Chinese-American author

Weike Wang is a Chinese-American author of the novel Chemistry, which won the 2018 PEN/Hemingway Award.

Her fiction has been published in Glimmer Train, the Alaska Quarterly Review, Ploughshares, Kenyon Review, The New Yorker, and Redivider.

== Life ==
Wang was born in Nanjing, China. Her family emigrated when she was five years old. She lived in Australia and Canada before arriving in the United States with her family at age eleven. Wang once described the community in which she lived as "a very rural town, and everyone was white. I was the only Asian person in my school."

After high school, Wang attended Harvard University, where she studied chemistry for her undergraduate degree and public health for her doctorate.
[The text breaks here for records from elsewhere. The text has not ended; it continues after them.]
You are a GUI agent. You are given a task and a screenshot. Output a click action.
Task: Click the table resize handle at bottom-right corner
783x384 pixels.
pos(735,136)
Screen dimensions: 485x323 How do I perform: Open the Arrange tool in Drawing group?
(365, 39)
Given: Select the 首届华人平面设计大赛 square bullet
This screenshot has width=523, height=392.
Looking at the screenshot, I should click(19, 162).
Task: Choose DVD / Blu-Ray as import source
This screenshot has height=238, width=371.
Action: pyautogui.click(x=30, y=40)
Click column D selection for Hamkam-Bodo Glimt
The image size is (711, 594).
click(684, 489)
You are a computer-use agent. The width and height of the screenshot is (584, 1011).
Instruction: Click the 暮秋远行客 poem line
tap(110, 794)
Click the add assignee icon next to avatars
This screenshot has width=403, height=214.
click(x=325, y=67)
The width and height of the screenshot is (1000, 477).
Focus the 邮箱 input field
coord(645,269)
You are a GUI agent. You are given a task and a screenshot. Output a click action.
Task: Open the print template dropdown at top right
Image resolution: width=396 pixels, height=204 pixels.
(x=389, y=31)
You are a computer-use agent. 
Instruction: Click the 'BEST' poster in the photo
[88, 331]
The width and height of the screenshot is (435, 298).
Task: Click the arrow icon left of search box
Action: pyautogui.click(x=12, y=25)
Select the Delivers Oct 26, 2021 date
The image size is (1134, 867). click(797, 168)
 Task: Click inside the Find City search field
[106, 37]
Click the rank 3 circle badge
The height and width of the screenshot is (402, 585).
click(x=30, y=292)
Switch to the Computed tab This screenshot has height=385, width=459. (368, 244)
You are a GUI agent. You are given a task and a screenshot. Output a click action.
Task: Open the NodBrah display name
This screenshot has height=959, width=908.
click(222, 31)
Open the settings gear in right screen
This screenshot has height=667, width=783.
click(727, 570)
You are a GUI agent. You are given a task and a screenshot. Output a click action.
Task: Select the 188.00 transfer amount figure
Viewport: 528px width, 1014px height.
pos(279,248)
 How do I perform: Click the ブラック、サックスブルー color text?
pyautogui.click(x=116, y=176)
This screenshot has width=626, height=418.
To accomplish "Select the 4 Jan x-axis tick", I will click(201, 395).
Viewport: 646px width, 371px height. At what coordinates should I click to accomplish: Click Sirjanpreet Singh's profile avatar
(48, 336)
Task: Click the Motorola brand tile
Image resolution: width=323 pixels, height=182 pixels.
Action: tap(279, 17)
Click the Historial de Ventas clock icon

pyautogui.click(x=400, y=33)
While she was pre-med as an undergraduate, she reconsidered going to medical school. While completing her doctorate, she also attended Boston University, where she received her MFA.

== Career ==
In 2017, Wang was selected by author Sherman Alexie for the National Book Foundation's annual 5 under 35 list. In its citation, the National Book Foundation called Wang "a brilliant new literary voice that astutely juxtaposes the elegance of science, the anxieties of finding a place in the world, and the sacrifices made for love and family." In 2018, she received a Whiting Award for Fiction, one of ten awarded each year to emerging writers.

Her 2018 short story "Omakase" was selected for inclusion in the Best American Short Stories 2019 anthology by editors Anthony Doerr and Heidi Pitlor, and in the 2019 O. Henry Prize Anthology by prize jurors Lynn Freed, Elizabeth Strout, and Lara Vapnyar.

== Writing style ==
Critics have often noted that Wang rarely names her main characters in her major works. The Chinese American protagonist of Chemistry remains nameless throughout the novel, as do her parents and everyone except for the heroine's boyfriend, Eric. Wang continued her trend of nameless characters in her short story "Omakase," which was published in The New Yorker in 2018. "I am terrible at naming characters," Wang told The New Yorker in 2018, adding that she also considers context and her characters’ lives when she decides to leave them nameless.

==Bibliography==

=== Novels ===

- "Chemistry" (2017)
- "Joan Is Okay" (2022)
- "Rental House" (2024)

=== Short stories ===
- "Conversations with My Father" (2016)
- "Omakase" (2018)
- "Hair" (2018)
- "The Trip" (2019)
- "The Poster" (2020)
- "Flight Home" (2020)
- "Oasis Room" (2021)
- "Status in Flux" (2023)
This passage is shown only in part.